De otro lado, el derecho de la constitución es, cada vez más, un derecho de
derechos. Un derecho que es derecho positivo, pero paulatinamente menos positivista,
con una función creciente de la argumentación jurídica y una deseable y esperada
incorporación de componentes teóricos y especulativos que, estando presentes en la
norma, han vivido postergados frente a la urgente y perentoria formalización jurídico-
normativa, tan necesaria.
Estamos inmersos en un proceso de reconstrucción del arsenal instrumental del
jurista docente, del que podría ser indicativa la importancia creciente e insoslayable de la
enseñanza a través del caso. Una benéfica consecuencia de una constitución normativa
que ya nadie prevé como pasajera…
Nos debemos una necesaria reflexión colectiva sobre la determinación del espacio
propio, y el impropio, para los recursos instrumentales informáticos.
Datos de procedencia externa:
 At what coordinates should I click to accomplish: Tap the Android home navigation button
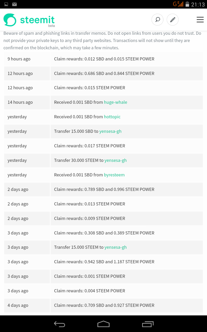coord(104,324)
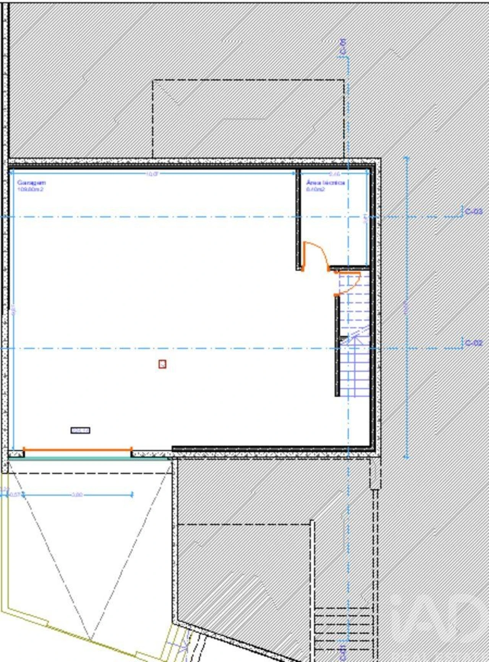Screen dimensions: 489x662
Task: Click the bottom C-01 section marker
Action: coord(343,652)
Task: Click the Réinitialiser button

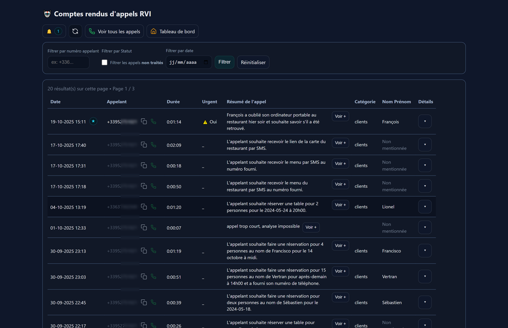Action: tap(253, 63)
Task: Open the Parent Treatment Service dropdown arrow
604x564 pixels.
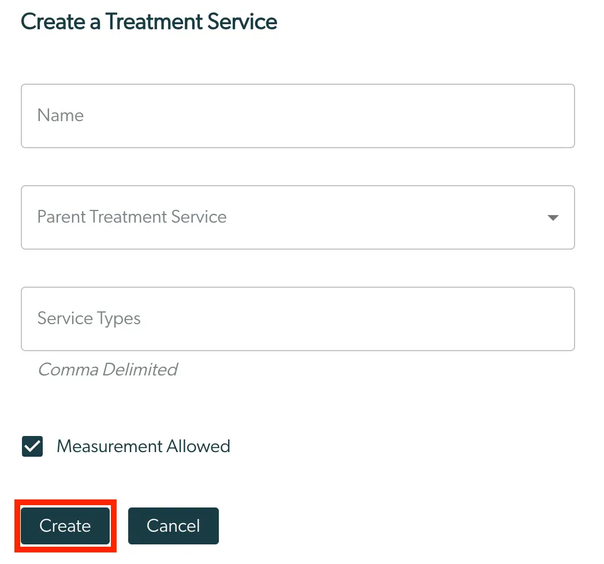Action: click(x=553, y=217)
Y de los
audiovisuales. Sin olvidar que sigue siendo cierto en ambos casos que el medio es el
mensaje.
Más allá de estas modestas indicaciones, dirigidas a sumarse a otras, no estimo
aconsejable ir. Ni tampoco avanzar mucho más en la pretensión de describir una
situación tan fluida como la presente. Pero es nuestra obligación tener unas respuestas
de emergencia que nos permita seguir enseñando. Que nos permita situar la enseñanza
y la transmisión de conocimientos jurídico-constitucionales en un escenario que, como
siempre, ni siquiera conocemos a ciencia cierta.